My favorite method is using Monte Carlo simulations to approximate pi:
http://mathfaculty.fullerton.edu/mathews/n2003/MonteCarloPiMod.html

Essentially throwing darts at a circle drawn in a square

• ZombieSymmetry says:

Never tried that, but I might have to dick around with it at some point.

The first method I posted — calculating from polygons if increasing number of sides, is actually Hell on a spreadsheet. Google sheets went totally wonky on me after about 25,000 sides, since I was a number too small for Google sheets to handle properly. It kind of goes crazy for a little while, giving various goofy results, and then it fully goes to shit.

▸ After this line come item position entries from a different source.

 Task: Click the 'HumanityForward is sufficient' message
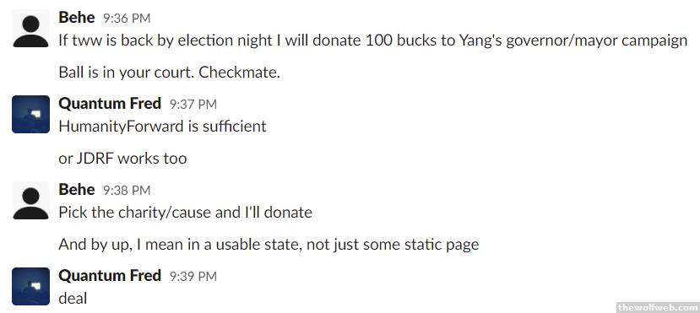(162, 127)
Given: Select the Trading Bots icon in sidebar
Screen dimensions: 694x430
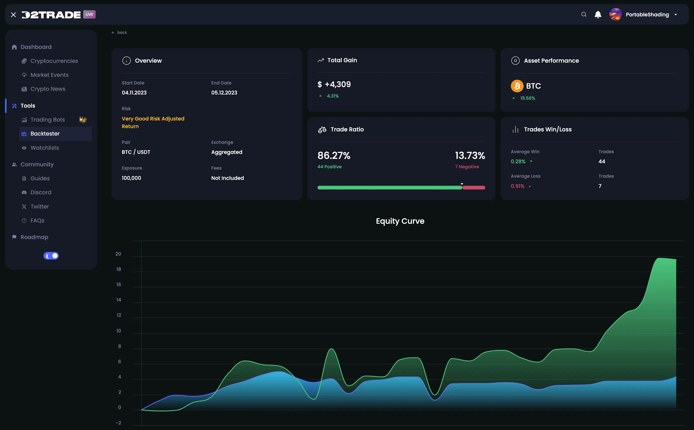Looking at the screenshot, I should (24, 119).
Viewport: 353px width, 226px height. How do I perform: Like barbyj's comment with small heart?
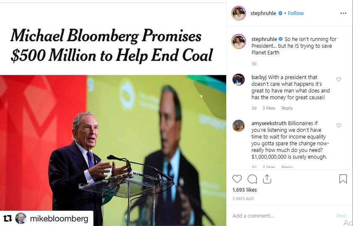(x=339, y=80)
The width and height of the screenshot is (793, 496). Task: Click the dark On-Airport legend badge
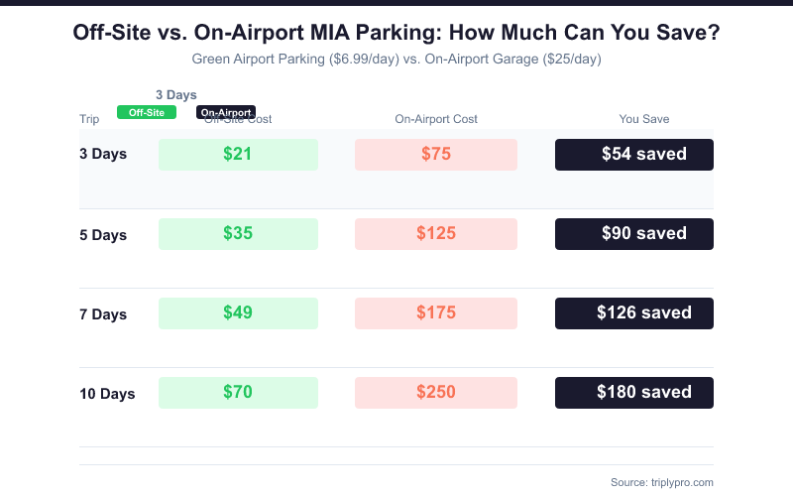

That’s one of the nice features of the oscillating equation …. it will handle much, much smaller numbers before crapping out.

2. ZombieSymmetry says:

Post updated to include Monte Carlo. 🙂

• KAB says:

“It is worth noting that the Monte Carlo approach is going to be very susceptible to any biases in rounding or in the methods of random number generation.”

Yes, I agree, and it is a good test for random number generators. Of course you have to run it to infinity to get Pi if it is a perfect generator.

But if you don’t have an analytic solution to a problem, and you can simulate using Monte Carlo methods, it is fantastically approximating a useful result in the real world.